From the original article on August 17, 2011. Author: Chateau Heartiste.
The Shocker writes:
one of the common criticisms with the Mystery Method is that it takes an adversarial approach to game- like two lawyers in a courtroom. You’re trying to come up with rebuttals based on what she says and what she does. It’s good for beginners since they can detach their identity from their performance (and suffer no ego consequences when they fail), but it’s really not that great of an approach to social interaction overall. Rock solid inner game always wins because you aren’t making assumptions about your target, you’re more agile and dynamic since it’s authentic, and ultimately is the image you’re trying to impress through Mystery’s scripts anyways. Women can tell the difference. [Ed: More precisely, women can *feel* the difference between bad game and good game.]
Chateau Heartiste is popular with inner-game types because it looks at the rules of attraction from a very high level. We’re not really looking for techniques here because we don’t need them – just a deeper understanding of the laws and strategies at play. It’s the difference between practicing chess openings from a book versus reading about game theory. Yale vs ITT Tech.
All seduction is, in a sense, adversarial. It has to be, considering that men’s and women’s reproductive goals are at odds. But it is the adversarial nature of courtship that electrifies women’s libidos. A budding seduction that lacks this tension will wither on the vine. It’s evolutionarily preordained that women will swoon for sharply charged flirty exchanges, and crumple into boredom under an onslaught of dull agreeableness.
That said, it’s true that game greenhorns too easily fall into a lawyerly pattern of badgering the witness and courtroom objections. This isn’t a fault of the specific game tactics so much as it is a problem of overthinking one’s next move at the expense of free-form conversational adaptability.
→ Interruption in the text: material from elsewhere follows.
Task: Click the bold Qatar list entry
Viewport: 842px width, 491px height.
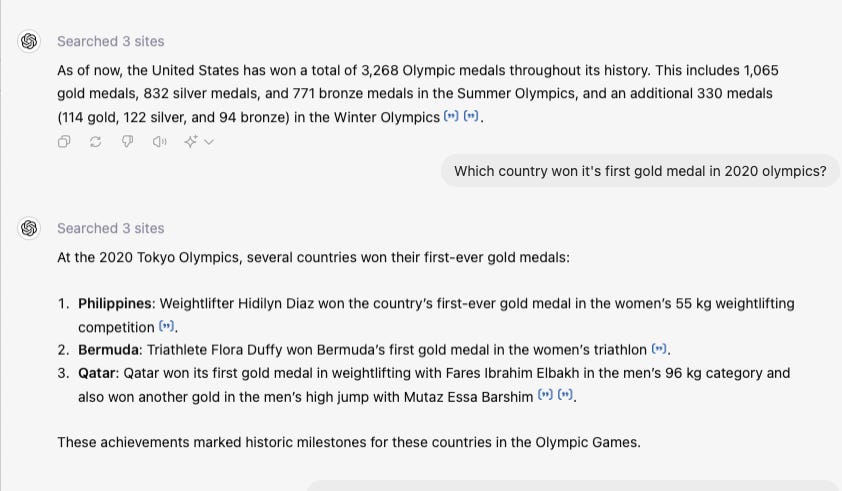Action: [97, 373]
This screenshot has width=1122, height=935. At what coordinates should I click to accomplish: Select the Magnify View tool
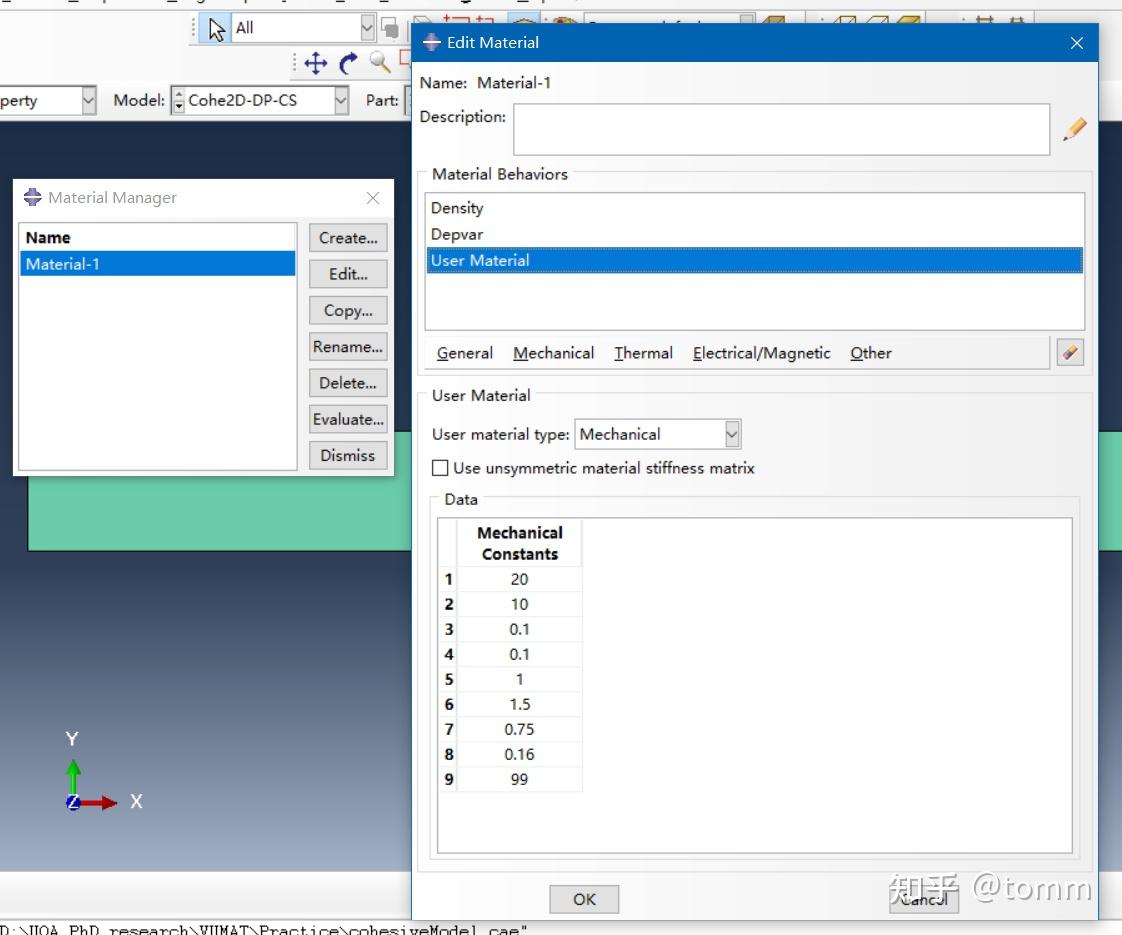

Men who first take on the learning of game tend to think in rigid blocks of discrete information — must do this now, then follow up with this — instead of the better mode of thinking in fluid cascades of themes: i’ll do this, unless this other move is better. What results from thinking like the former is a man who fumbles when a woman, for example, shit tests at the “wrong” time, and he flails in his misguided effort to steer the conversation back to where he was in control.
For the beginner, it’s almost more effective to think actively about what *not to do*, than what to do. Avoiding common beta pitfalls will get you farther as a newbie than trying to perfectly apply all the little details of the Attraction-Comfort-Seduction sequence to targets of interest. As you progress, you can start to think more in terms of tightening your game instead of avoiding anti-game missteps, because at that stage you should have enough experience with women under your belt (heh) that you can, one, predict with uncanny accuracy how a woman will react to a given scenario and, two, shift on the fly.
Mystery did the world a service by breaking down the trajectory of a successful seduction and female attraction mechanisms into their component parts. The nature of making a (relatively) complex subject understandable for the masses naturally ensures that imitators and acolytes will miss the nuance. Nuance comes with practice, so don’t sweat it at first. The Mystery Method blueprint is just that — a blueprint around which to erect a work of pickup art. Don’t try to jam every preposition or unexpected riposte into its framework. Exigency happens.